***** Okuma Parçası *****

Fiil kök veya gövdesinin karşıladığı hareketi nesneler, bir takım şekiller içinde yaparlar. Hareket ancak bir takım kalıplara, bir takım şekillere dökülerek nesnelere bağlanırlar. Nesnelere bağlanmak için hareketin girdiği bu kalıpları, bu şekilleri karşılamak için fiil kök veya gövdesi şekil eklerini alarak fiil şekilleri veya fiil kipleri denilen gramer şekillerine girerler ve şekil ekleri, fiilin ne şekilde yapıldığını yani kısacası hareket şekillerini gösteren eklerdir (Ergin 2012: 288).

Üstünova’nın ifadesiyle, zaman kavramı üç aşamada somutlaşır. Eylemde soyut olarak bulunan zaman, bildirme kipi ekleriyle zaman çizgisi içindeki genel yerine oturur. Bir önceki durumuna göre bir derece somutlaşma gerçekleşse de, yine belirsiz soyut bir zaman söz konusudur. Zaman ifade eden sözcük ya da sözcük öbeklerinin devreye girmesiyle somutlaşma derecesi bir adım daha ilerler. Ancak her seferinde eylemin gerçekleşme anının tam olarak verildiği söylenememektedir. Bilinmezliğin, buna rağmen sürdüğü görülmektedir (Üstünova 2005: 2).

0.1.3. Kip ve Zaman

Zaman kavramı üzerinde dil bilgisi kaynaklarında yer alan genel yaklaşımlardan örnekler verildiği bu noktada, zaman kavramı ile en çok karıştırılan konu olan kip kavramı üzerinde durmak yerinde olacaktır. Kip konusu dilbilgisel kaynaklarda ve araştırmacılarca üzerinde en çok tartışılan, farklı yorumların yapıldığı ve zaman kavramı ile iç içe geçen konuların başında gelmektedir.

Kip konusu, karışık ve üzerinde uzlaşma sağlanamamış bir konudur. Dil bilgisi kaynaklarında kip kavramı, fiilin bildirdiği iş, oluş, hareketin ne şekilde ve ne zaman

(28)

***** Alıştırma Verileri *****

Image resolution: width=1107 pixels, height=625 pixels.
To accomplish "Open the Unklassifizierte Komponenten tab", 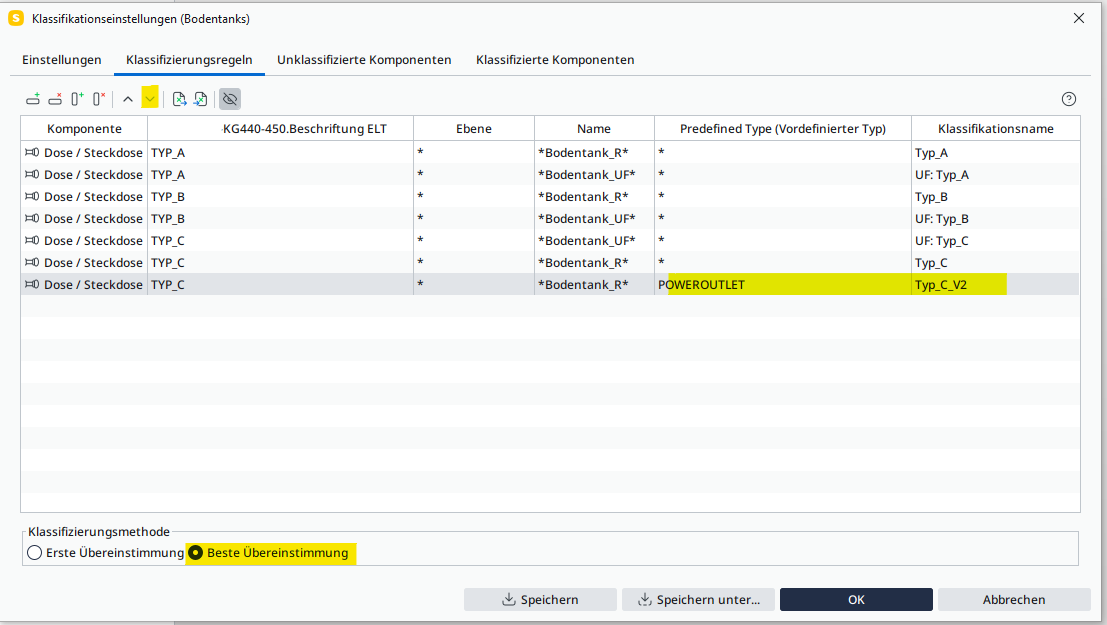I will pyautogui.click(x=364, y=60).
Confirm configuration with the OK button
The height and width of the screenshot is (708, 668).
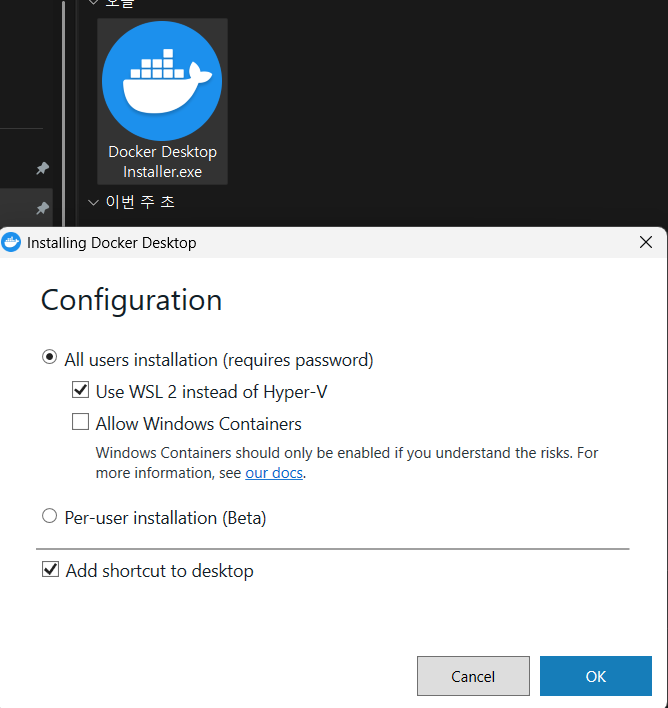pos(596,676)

*****
***** Alıştırma Verileri *****

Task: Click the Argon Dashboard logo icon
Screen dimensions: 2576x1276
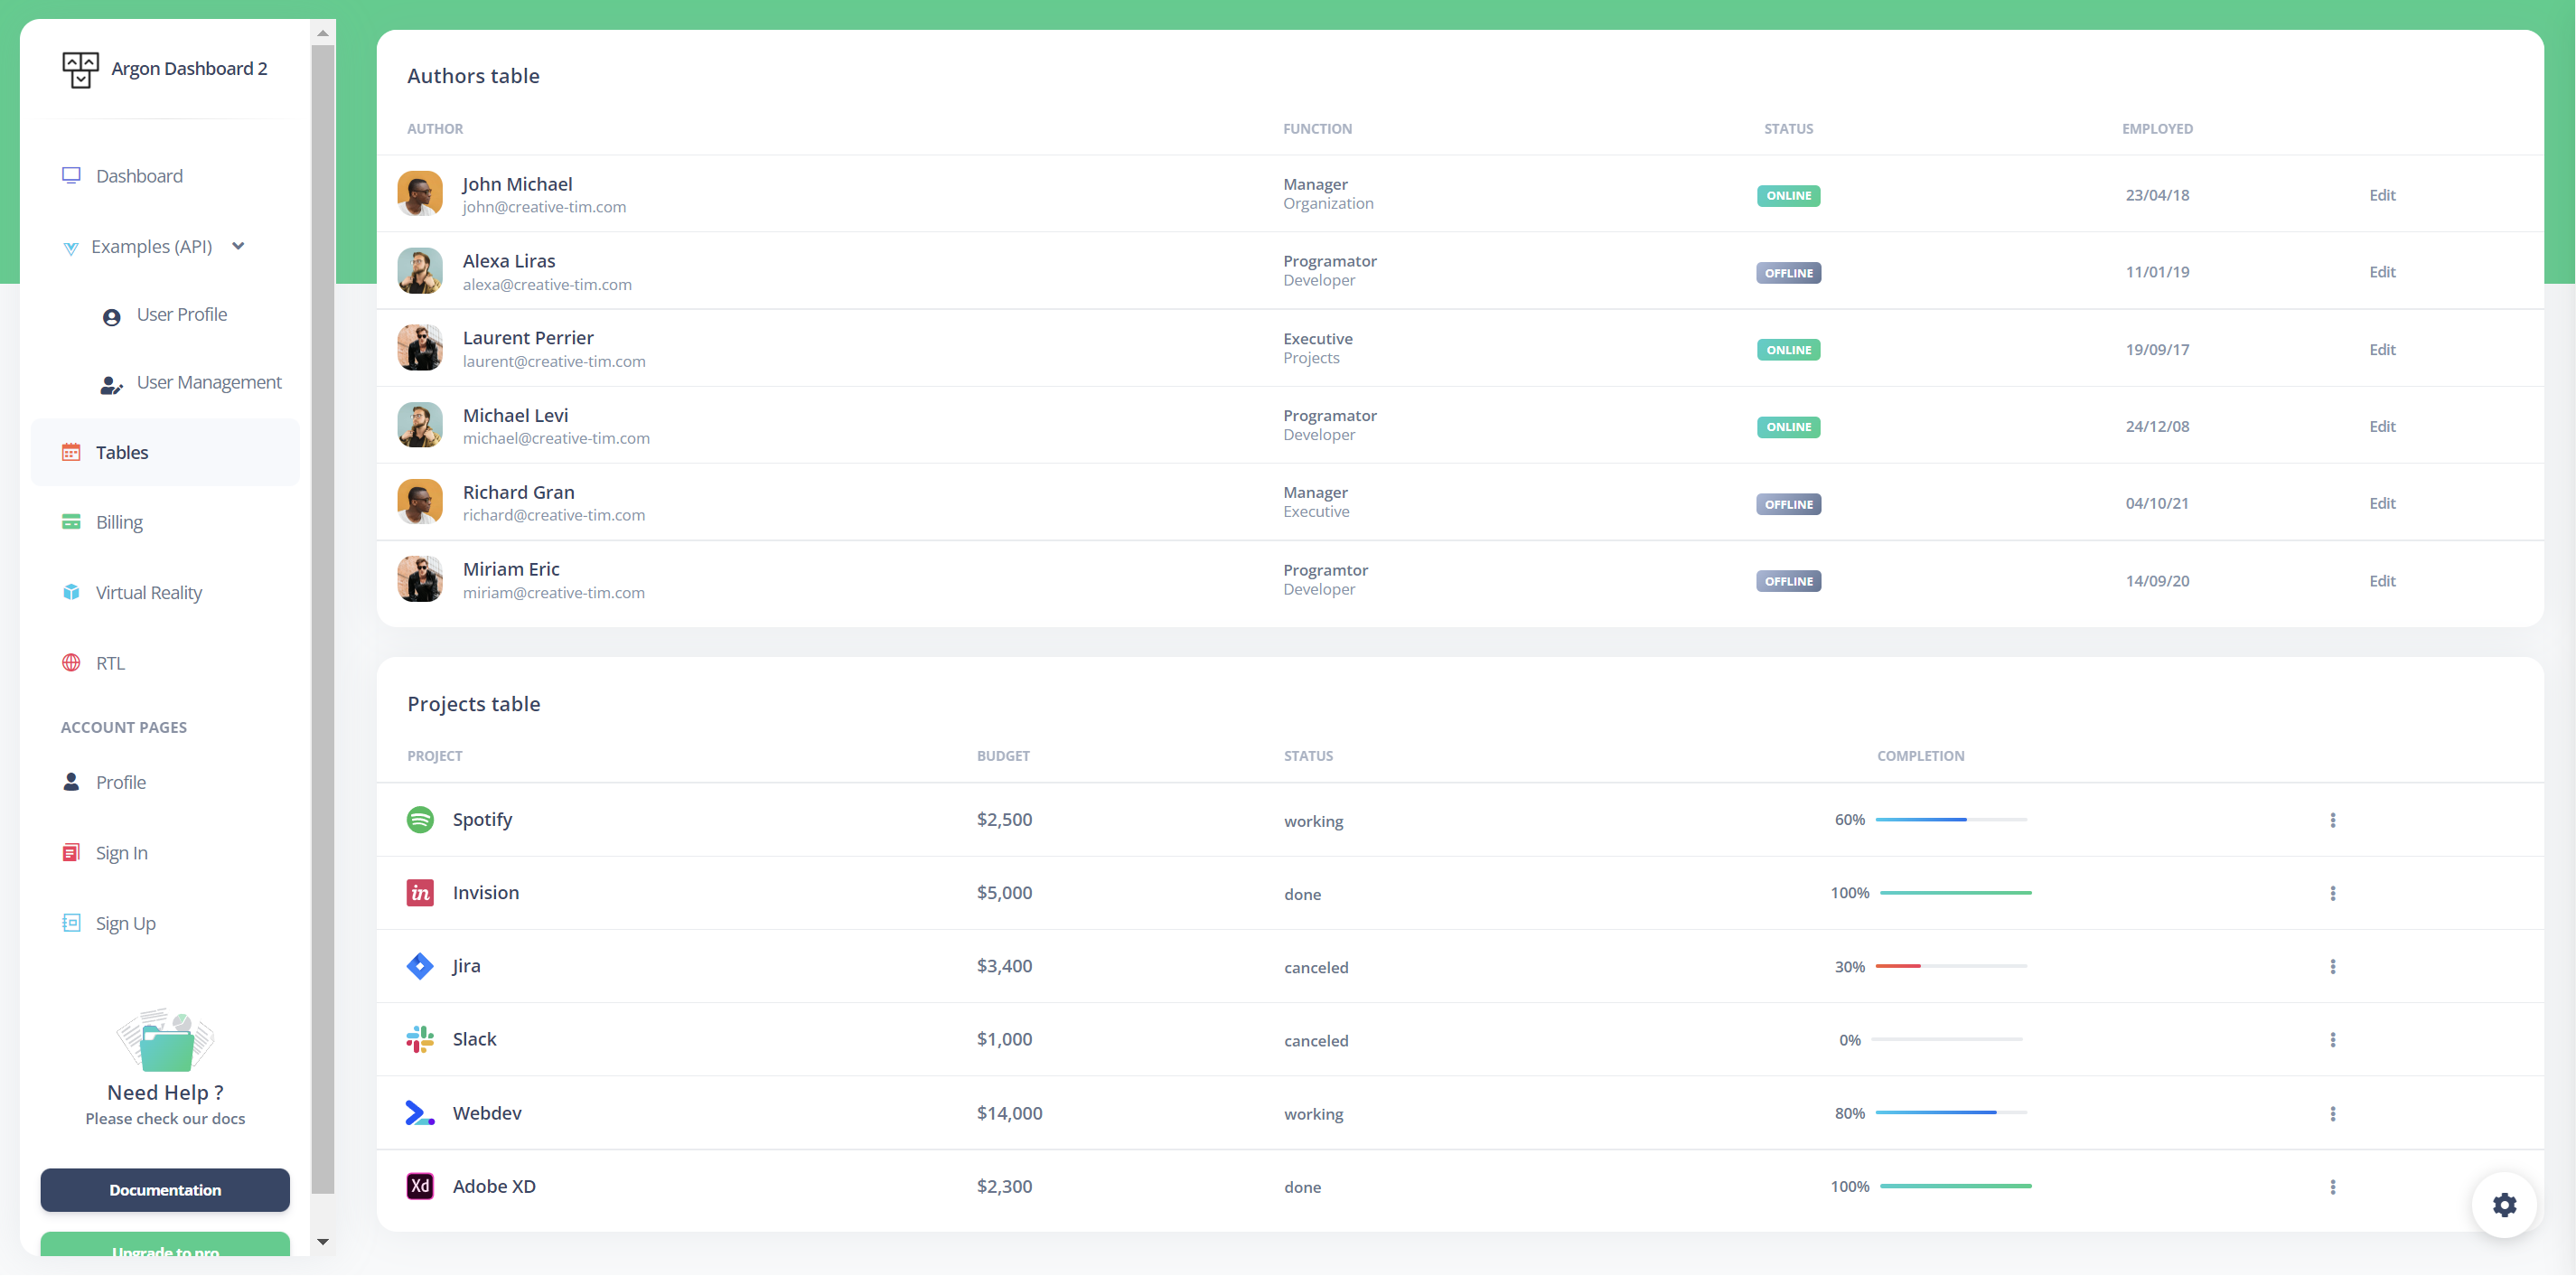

*****

__Soru 1__. Okuma parçasına göre zaman kavramıyla en çok karıştırılan konu hangisidir?
__Soru 2__. Kayıtlarda "Confirm configuration with the OK button" geçen satırdan "pos(596,676)" geçen satıra kadar uzanan bölümü, iki uç satır da dahil olmak üzere aynen yeniden yazın. Resimleri cevaba katmayın.

__Çözümlü Cevap 1__. Kip kavramı.

__Çözümlü Cevap 2__.
Confirm configuration with the OK button
The height and width of the screenshot is (708, 668).
pos(596,676)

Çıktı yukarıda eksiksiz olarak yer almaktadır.